We can fake belief. When self-deceit is involved, the real belief is pushed to the back of your mind to let a pretend belief take its place. The pretend belief is not authentic belief. But you can however really believe that it is what you really believe though it is not. You are taking advantage of the fact that belief is less than complete certainty.
 
Simon Blackburn says-
 
In THE BIG QUESTIONS, Simon Blackburn deals with the question of how self-deception is caused. He says that one cause is motivation. Another cause is intention. And of course I would add that it can be one and the other both. It could be more motivation and less intention or vice versa.
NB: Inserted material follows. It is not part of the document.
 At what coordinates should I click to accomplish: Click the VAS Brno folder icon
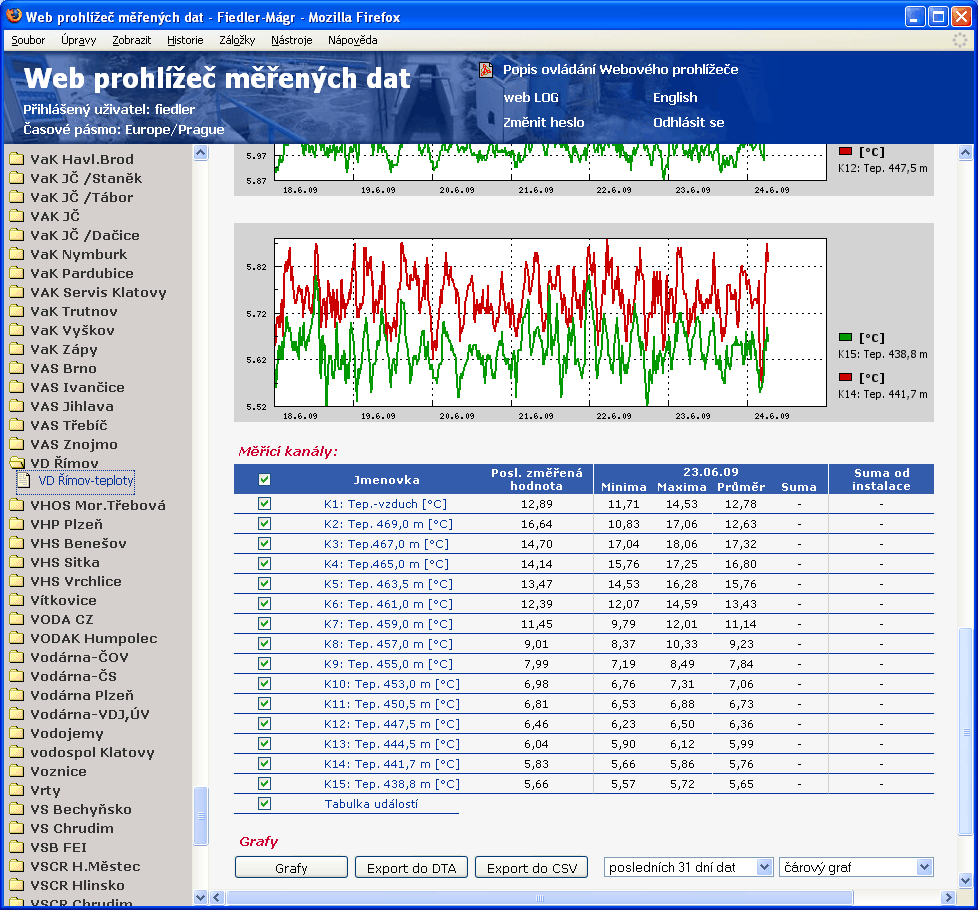tap(16, 368)
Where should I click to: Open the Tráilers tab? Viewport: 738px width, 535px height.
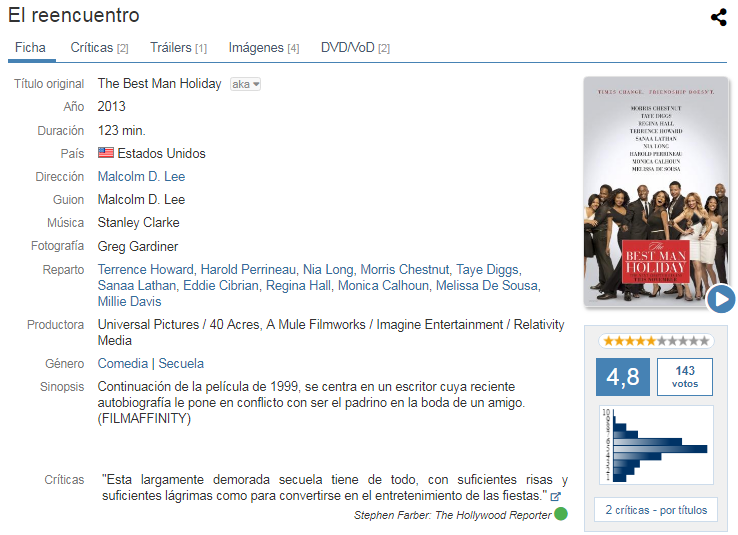pyautogui.click(x=178, y=48)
You need a motivation to have an intention so it is both.
 
When a person wants to believe something stupid that is motivation. He lets himself be seduced and blinded. In other words, he may not even realise his feelings and desires are playing tricks on him.
 
When a person creates a deliberate plan to believe what is false that is intention.
 
Blackburn says if a teacher criticises a student's work, the student may look for the teacher's bad points to make himself feel better. Blackburn says this is not intentional but motivational. The student does not want to have the unpleasant belief that the teacher is right so he deploys strategies to stop himself agreeing with the teacher. He may dismiss objections, think of something beside the issue, bring in irrelevant points to obscure the issue. Blackburn says we all do such things and they are not intentional - they are not conscious plans to mislead ourselves.
 
Blackburn says that even if we are not intentionally deceiving ourselves we are still responsible for any bad consequences or unfairness that our self-deception results in. The motorist who didn't intend to let his attention wander and who caused a terrible crash in which people died is still responsible and blameworthy. The motorist who could have known better when he made a driving mistake that cost lives is still responsible and blameworthy. We cannot adopt the stupid dogma that we are only responsible or to blame when we fully know what we were doing and conscious of all our thoughts and motivations and intentions - all the mental processes behind our actions. If we do that, then we open the door to murderers getting lighter sentences because they say Satan tampered with their thoughts so they were not completely to blame.
 
Intentional Self-Deception
 
The person who engages in intentional self-deception is not believing what he knows is wrong. He only believes that he believes. He knows his belief is wrong.
 
Religion commands that faith be intentional. Religion is good training if you want to con yourself.
 
The intentional self-deceiver is the worst kind. He will be a good liar in general when he is a good liar to himself.
 
All self-deception is intentional for we know that if others love who they think we are and not us as we are then we are not really loved much. We want to be loved for who we really are. We have to resist this impulse to deceive ourselves and thus to partly hide ourselves from ourselves and by implication others. You cannot hide what you know and are from yourself without hiding it from others as well. The two go together.
 
Suppose a person self-deceives herself that she is a good singer. She is lying to others when she is making that claim. That is direct lying. She is also indirectly lying when they see her going about with her musical equipment as if she were a professional singer. When she does anything non-verbal that conveys, "I am a talented singer," that is indirectly lying. Indirectly lying makes it no less lying. In fact indirect lying is far worse than telling a bare-faced lie. It is more manipulative and trying to give out falsified hard evidence instead of asking people to merely take your word for it. Self-deception is only about deceiving others. You have to deceive yourself so that you can be a convincing fraud. The good singer does not lie to herself just to make herself feel good or to feel that she is a good singer but to get others to think she is a good singer. Why would you want to believe you are a fabulous singer if it is not about wanting others to believe it? Because self-deception is about fooling others it is always intentional. If a religion is based on self-deception then it follows that the more the members go on missions, pray and do pilgrimages then the greater their self-deception is. They nurture it. The more they at least indirectly lie to non-members. They more they work against the non-member's right to the truth about them and their religion.
 
Finally
 
Self-deception can be caused by desires and intentions. All self-deception involves both. Self-deception is really about seeking power and control. You want the truth not to be the truth so you resort to half-truths and lies. And you do it all to fool others. 
 
I lie to myself to fool you and it is part of my strategy for protecting myself from real or perceived (direct or indirect) threats from you that may harm me or make me unhappy.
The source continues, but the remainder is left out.